The potatoes were immersed in a 16% solution with a rate of 0.00230/s, which was 30% greater than the anticipated rate of 0.00171/s. These results coincide with the experiment conducted by Nathalie Santis and her colleagues in 2005, where they observed that thinly sliced Solanum tuberosum potatoes soaked in sodium chloride solution for five minutes inhibit browning when fried compared to those soaked in water.
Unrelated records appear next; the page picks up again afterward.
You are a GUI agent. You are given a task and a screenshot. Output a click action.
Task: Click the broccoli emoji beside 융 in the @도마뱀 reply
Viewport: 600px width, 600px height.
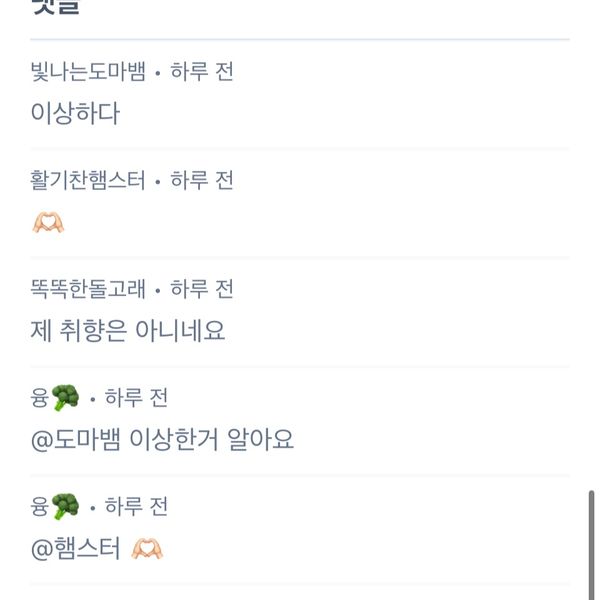tap(65, 398)
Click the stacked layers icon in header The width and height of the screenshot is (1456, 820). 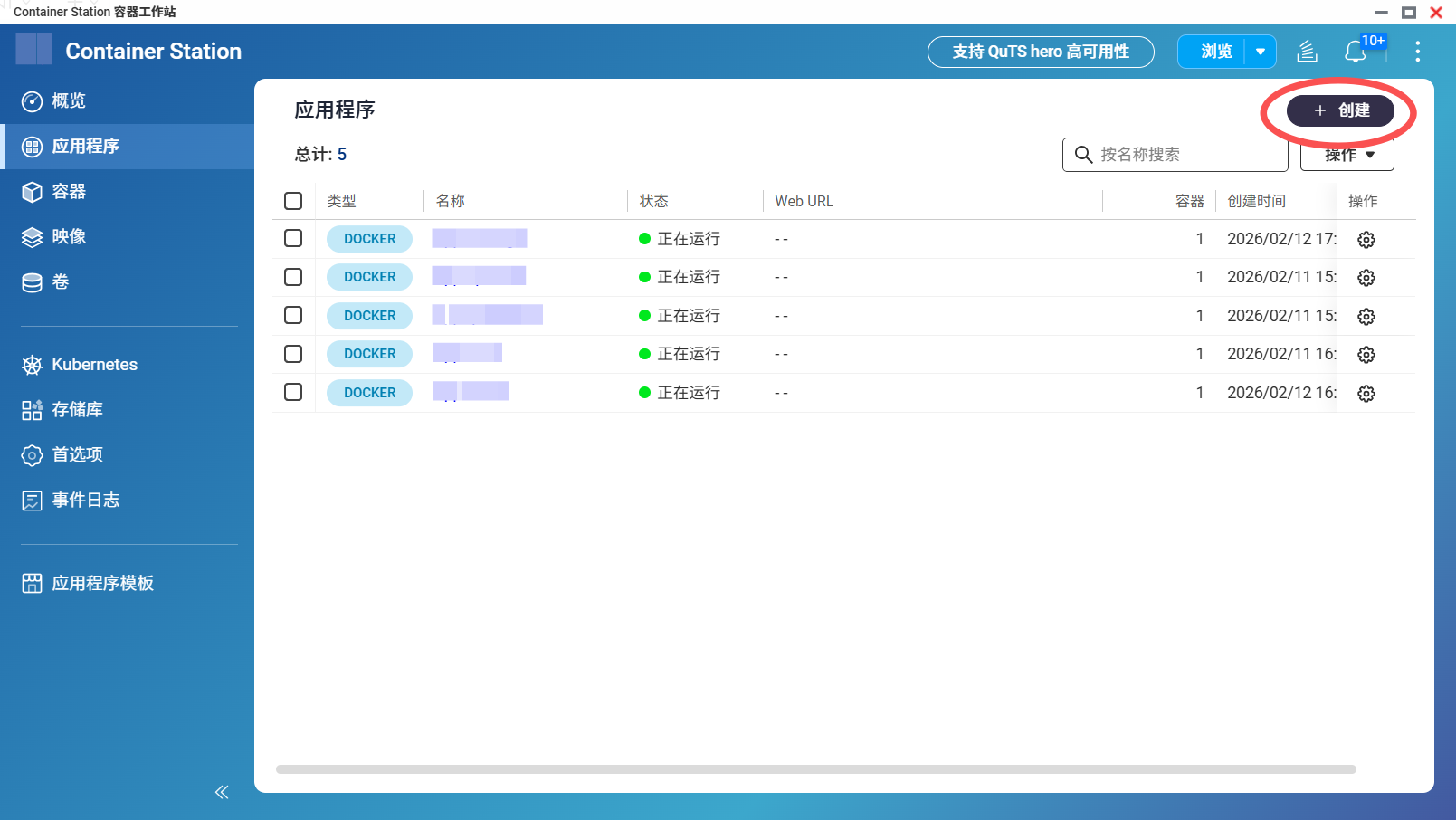pos(1307,52)
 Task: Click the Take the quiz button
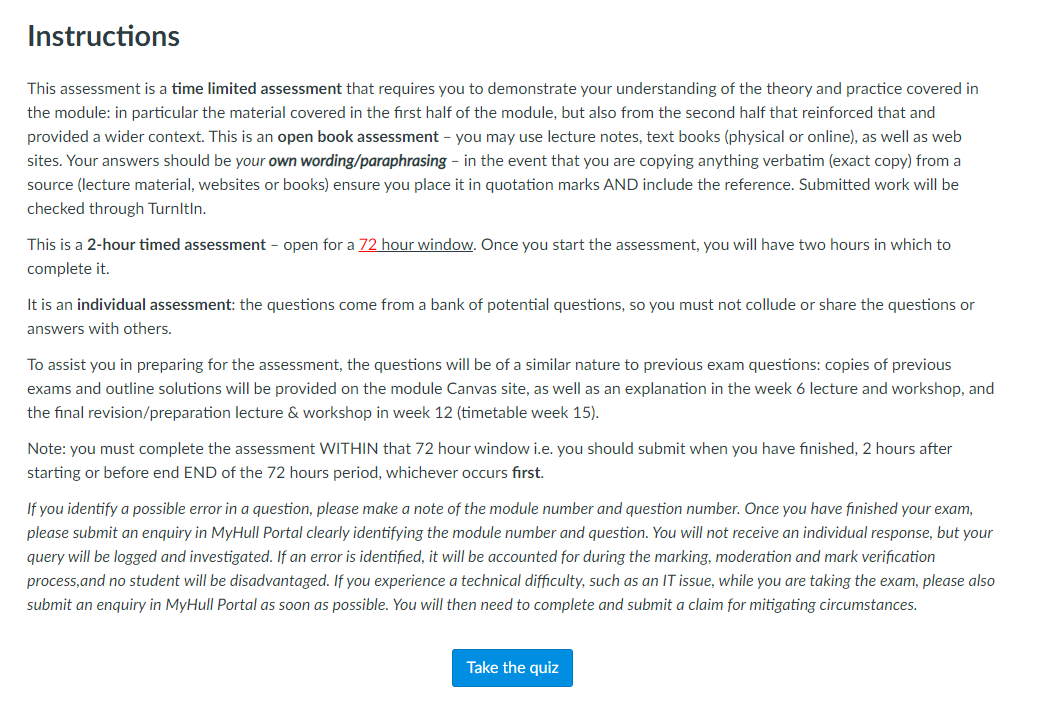coord(512,667)
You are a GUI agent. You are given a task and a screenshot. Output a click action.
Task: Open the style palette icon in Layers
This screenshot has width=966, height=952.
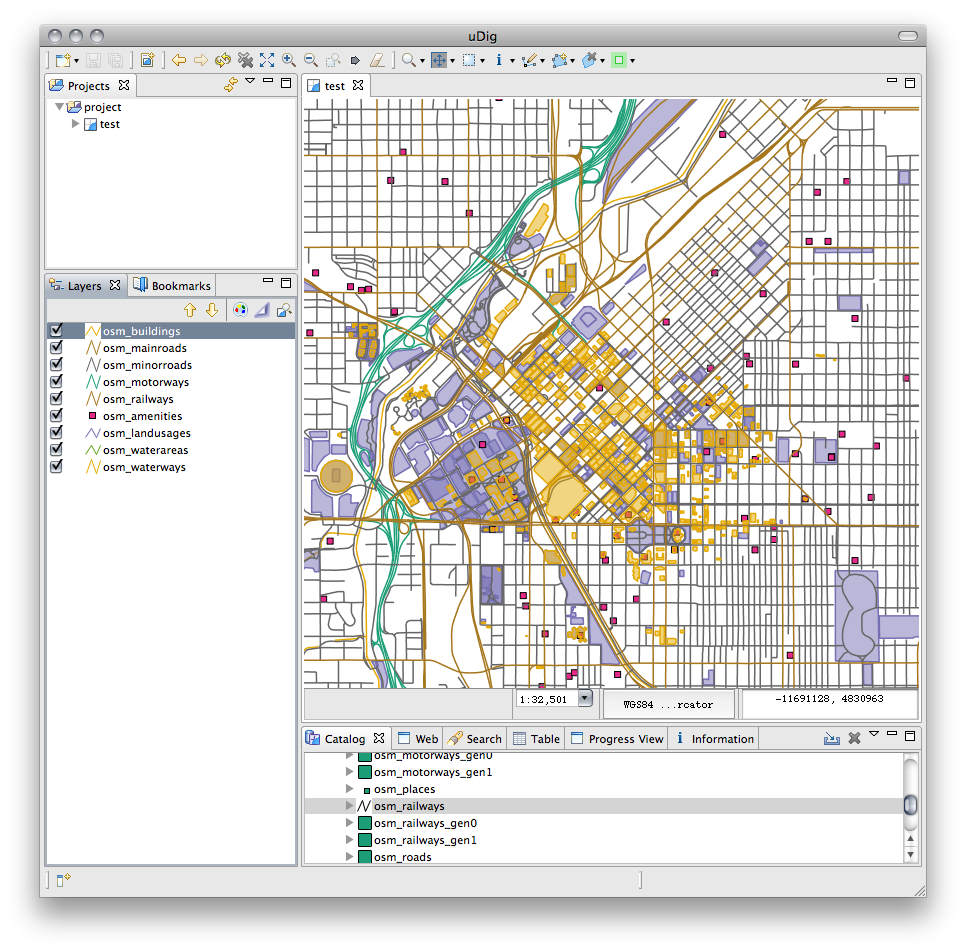point(239,310)
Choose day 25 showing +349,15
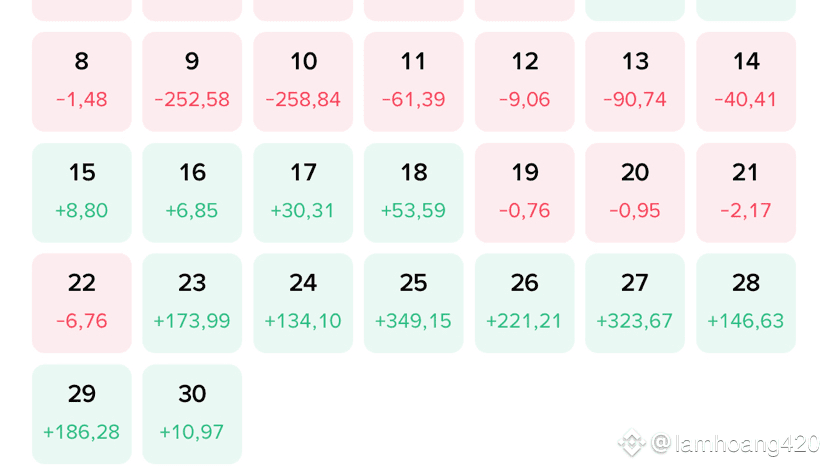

The concentration of NaCl directly impacted the color difference in potatoes. This experiment demonstrated that NaCl solutions hindered the reaction rate of the catecholase enzyme, similar to previous findings. Although the results confirmed the hypothesis, further research is necessary, particularly with a broader selection of sodium chloride solutions beyond just three.
This paragraph examines the advantages of offering more comprehensive data on the rate of reaction time for solutions ranging from 4% to 16%. Additionally, it emphasizes the significance of conducting a lengthier experiment to achieve a deeper comprehension of when enzymes cease reacting entirely. The conclusion asserts that the production of catecholase enzyme in a potato diminishes by up to 45% upon exposure to sodium chloride solution, contingent on the percentage of sodium present. The enzyme’s reaction rate decelerates as the percentage of sodium chloride increases.